Exercise description: Pick out and copy each line of the records below that contains the string "pair". Treat uppercase and lowercase letters as different.

(Stored items)
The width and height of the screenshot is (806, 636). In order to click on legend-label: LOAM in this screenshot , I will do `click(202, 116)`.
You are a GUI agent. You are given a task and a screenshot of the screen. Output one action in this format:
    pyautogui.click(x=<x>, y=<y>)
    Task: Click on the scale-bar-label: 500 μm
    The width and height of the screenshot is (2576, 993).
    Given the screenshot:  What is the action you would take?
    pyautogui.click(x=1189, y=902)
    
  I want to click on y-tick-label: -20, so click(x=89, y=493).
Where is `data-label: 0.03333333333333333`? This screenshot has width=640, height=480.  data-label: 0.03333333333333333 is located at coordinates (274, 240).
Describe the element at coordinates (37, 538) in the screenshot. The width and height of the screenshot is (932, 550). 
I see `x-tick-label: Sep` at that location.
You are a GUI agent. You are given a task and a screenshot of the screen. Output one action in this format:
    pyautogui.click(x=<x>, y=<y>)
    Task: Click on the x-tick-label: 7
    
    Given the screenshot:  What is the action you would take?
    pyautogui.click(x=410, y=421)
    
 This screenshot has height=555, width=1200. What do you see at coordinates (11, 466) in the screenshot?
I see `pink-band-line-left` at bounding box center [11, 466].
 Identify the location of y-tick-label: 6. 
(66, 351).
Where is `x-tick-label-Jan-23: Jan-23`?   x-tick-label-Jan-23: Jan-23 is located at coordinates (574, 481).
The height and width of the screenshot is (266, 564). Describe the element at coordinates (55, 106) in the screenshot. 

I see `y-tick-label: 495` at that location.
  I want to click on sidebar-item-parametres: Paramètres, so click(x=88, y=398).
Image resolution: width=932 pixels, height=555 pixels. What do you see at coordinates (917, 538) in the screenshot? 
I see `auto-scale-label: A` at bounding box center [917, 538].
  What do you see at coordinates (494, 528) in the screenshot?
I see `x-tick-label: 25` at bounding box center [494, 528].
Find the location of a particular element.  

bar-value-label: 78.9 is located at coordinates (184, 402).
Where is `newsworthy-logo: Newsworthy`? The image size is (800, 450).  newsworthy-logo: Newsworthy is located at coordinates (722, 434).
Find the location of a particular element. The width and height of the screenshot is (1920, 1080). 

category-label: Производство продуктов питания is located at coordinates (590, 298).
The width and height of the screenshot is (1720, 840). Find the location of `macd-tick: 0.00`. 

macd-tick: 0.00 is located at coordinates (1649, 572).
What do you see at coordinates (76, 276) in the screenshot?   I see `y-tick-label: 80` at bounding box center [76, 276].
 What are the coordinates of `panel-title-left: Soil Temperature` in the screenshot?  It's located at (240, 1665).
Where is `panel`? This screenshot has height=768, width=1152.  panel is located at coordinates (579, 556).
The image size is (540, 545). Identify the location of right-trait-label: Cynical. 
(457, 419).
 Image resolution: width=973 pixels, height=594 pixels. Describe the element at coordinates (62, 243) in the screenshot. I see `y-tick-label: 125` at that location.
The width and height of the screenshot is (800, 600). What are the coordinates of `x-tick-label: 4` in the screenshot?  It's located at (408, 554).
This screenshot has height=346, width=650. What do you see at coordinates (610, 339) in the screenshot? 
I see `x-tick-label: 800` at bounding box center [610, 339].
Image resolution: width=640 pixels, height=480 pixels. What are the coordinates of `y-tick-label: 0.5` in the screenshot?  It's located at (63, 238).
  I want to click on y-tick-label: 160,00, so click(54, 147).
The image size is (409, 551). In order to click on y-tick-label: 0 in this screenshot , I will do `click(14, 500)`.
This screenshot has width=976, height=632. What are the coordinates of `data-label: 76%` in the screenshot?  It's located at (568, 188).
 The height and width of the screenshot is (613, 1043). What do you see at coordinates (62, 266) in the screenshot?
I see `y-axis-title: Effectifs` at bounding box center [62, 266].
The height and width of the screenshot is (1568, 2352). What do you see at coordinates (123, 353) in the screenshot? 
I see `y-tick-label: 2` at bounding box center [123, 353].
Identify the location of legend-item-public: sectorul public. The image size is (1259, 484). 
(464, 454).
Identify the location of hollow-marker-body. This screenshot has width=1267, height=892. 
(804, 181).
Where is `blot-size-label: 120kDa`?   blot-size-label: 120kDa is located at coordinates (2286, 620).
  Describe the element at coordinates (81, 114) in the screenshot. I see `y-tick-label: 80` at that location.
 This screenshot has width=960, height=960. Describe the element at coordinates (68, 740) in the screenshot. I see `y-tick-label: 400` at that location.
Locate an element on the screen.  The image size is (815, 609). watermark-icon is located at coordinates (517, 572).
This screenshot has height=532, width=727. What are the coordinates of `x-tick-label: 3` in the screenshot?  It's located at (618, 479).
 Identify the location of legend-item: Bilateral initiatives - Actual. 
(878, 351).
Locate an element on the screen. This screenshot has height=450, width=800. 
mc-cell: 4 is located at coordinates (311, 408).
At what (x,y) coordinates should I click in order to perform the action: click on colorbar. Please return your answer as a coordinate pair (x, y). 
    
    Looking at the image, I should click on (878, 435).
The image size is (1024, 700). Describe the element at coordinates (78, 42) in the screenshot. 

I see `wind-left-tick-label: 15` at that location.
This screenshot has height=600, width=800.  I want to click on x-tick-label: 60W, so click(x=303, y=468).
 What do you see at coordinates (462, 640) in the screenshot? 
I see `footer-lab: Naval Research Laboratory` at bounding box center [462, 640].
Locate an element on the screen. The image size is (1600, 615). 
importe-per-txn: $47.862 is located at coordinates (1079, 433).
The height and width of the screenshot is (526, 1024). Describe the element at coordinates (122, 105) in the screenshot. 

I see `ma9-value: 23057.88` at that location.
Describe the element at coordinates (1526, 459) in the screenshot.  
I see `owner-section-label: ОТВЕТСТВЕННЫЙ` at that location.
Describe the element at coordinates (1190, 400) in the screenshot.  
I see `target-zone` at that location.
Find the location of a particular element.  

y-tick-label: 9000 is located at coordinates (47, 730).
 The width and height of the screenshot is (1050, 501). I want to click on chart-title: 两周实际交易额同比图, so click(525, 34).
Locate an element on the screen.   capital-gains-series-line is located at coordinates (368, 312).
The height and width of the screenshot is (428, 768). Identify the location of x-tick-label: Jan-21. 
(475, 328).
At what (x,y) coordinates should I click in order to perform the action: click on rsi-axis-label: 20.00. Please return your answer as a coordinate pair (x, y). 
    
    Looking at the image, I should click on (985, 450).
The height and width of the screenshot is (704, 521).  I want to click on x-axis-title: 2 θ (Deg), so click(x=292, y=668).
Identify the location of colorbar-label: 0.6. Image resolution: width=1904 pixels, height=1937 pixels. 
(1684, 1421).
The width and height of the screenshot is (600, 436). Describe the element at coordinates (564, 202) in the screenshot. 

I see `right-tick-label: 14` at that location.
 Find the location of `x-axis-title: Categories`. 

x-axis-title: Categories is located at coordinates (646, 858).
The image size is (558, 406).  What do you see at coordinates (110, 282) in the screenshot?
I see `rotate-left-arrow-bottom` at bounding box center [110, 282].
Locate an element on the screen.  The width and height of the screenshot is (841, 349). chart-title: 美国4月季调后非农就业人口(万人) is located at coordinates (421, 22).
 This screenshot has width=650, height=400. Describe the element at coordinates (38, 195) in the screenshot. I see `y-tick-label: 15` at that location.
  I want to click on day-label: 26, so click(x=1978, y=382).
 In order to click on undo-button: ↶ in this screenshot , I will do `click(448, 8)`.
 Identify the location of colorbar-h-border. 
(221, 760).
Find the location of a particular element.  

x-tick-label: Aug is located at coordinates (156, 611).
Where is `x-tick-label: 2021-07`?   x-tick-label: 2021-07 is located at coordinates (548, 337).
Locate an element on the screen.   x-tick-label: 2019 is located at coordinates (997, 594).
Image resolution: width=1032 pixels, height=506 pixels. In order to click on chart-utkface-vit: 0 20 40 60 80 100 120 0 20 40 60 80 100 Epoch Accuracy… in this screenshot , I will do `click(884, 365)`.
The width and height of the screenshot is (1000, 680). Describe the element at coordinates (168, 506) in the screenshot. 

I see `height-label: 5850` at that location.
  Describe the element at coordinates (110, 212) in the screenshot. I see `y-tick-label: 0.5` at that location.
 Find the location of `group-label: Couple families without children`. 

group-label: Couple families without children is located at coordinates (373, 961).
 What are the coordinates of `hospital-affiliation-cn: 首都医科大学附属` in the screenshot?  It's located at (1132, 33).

Response for this exercise:
At what (x,y) coordinates should I click in order to perform the action: click on colorbar. Please return your answer as a coordinate pair (x, y). 
At what (x,y) coordinates should I click in order to perform the action: click on rsi-axis-label: 20.00. Please return your answer as a coordinate pair (x, y). 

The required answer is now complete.